**DIRECTIONS FOR THIS TASK**. Change "GUI agent" to "desktop agent" wherever it occurs in the entries below, and reproduce every entry otherwise unchanged.

>> begin DATASET EXTRACT

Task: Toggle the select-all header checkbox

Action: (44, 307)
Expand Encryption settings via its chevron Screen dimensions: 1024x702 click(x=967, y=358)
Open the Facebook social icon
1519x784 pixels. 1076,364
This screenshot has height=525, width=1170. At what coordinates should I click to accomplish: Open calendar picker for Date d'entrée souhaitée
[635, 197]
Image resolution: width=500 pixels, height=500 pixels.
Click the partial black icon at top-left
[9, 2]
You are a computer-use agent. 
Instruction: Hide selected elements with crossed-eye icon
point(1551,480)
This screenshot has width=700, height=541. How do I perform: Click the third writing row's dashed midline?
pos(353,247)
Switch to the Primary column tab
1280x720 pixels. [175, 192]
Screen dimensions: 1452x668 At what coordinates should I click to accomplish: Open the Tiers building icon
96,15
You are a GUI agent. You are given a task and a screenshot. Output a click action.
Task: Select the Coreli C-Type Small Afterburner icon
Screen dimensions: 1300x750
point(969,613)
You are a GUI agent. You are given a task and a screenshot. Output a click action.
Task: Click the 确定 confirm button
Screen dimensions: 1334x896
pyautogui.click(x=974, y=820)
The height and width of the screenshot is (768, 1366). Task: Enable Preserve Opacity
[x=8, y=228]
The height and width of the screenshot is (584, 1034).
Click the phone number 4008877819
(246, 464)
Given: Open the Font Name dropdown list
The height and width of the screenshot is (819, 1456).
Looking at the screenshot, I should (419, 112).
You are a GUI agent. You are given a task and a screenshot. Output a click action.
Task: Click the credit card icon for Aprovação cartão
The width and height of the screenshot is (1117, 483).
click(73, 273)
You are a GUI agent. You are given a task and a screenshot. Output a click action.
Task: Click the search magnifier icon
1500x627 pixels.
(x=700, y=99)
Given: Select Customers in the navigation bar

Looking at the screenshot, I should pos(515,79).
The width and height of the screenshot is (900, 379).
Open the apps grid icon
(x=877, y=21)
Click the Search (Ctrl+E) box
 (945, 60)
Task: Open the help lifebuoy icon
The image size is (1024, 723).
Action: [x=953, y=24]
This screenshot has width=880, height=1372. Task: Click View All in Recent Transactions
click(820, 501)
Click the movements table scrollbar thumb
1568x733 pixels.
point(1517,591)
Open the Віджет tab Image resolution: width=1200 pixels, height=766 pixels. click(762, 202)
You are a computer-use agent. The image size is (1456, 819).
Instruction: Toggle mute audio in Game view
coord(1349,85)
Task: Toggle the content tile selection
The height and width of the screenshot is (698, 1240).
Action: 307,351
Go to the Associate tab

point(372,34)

>> end DATASET EXTRACT

**EXERCISE RESPONSE**.
Task: Toggle the select-all header checkbox

Action: (44, 307)
Expand Encryption settings via its chevron Screen dimensions: 1024x702 click(x=967, y=358)
Open the Facebook social icon
1519x784 pixels. 1076,364
This screenshot has height=525, width=1170. At what coordinates should I click to accomplish: Open calendar picker for Date d'entrée souhaitée
[635, 197]
Image resolution: width=500 pixels, height=500 pixels.
Click the partial black icon at top-left
[9, 2]
You are a computer-use agent. 
Instruction: Hide selected elements with crossed-eye icon
point(1551,480)
This screenshot has width=700, height=541. How do I perform: Click the third writing row's dashed midline?
pos(353,247)
Switch to the Primary column tab
1280x720 pixels. [175, 192]
Screen dimensions: 1452x668 At what coordinates should I click to accomplish: Open the Tiers building icon
96,15
You are a desktop agent. You are given a task and a screenshot. Output a click action.
Task: Select the Coreli C-Type Small Afterburner icon
Screen dimensions: 1300x750
point(969,613)
You are a desktop agent. You are given a task and a screenshot. Output a click action.
Task: Click the 确定 confirm button
Screen dimensions: 1334x896
pyautogui.click(x=974, y=820)
The height and width of the screenshot is (768, 1366). Task: Enable Preserve Opacity
[x=8, y=228]
The height and width of the screenshot is (584, 1034).
Click the phone number 4008877819
(246, 464)
Given: Open the Font Name dropdown list
The height and width of the screenshot is (819, 1456).
Looking at the screenshot, I should (419, 112).
You are a desktop agent. You are given a task and a screenshot. Output a click action.
Task: Click the credit card icon for Aprovação cartão
The width and height of the screenshot is (1117, 483).
click(73, 273)
You are a desktop agent. You are given a task and a screenshot. Output a click action.
Task: Click the search magnifier icon
1500x627 pixels.
(x=700, y=99)
Given: Select Customers in the navigation bar

Looking at the screenshot, I should pos(515,79).
The width and height of the screenshot is (900, 379).
Open the apps grid icon
(x=877, y=21)
Click the Search (Ctrl+E) box
 (945, 60)
Task: Open the help lifebuoy icon
The image size is (1024, 723).
Action: [x=953, y=24]
This screenshot has width=880, height=1372. Task: Click View All in Recent Transactions
click(820, 501)
Click the movements table scrollbar thumb
1568x733 pixels.
point(1517,591)
Open the Віджет tab Image resolution: width=1200 pixels, height=766 pixels. click(762, 202)
You are a computer-use agent. The image size is (1456, 819).
Instruction: Toggle mute audio in Game view
coord(1349,85)
Task: Toggle the content tile selection
The height and width of the screenshot is (698, 1240).
Action: 307,351
Go to the Associate tab

point(372,34)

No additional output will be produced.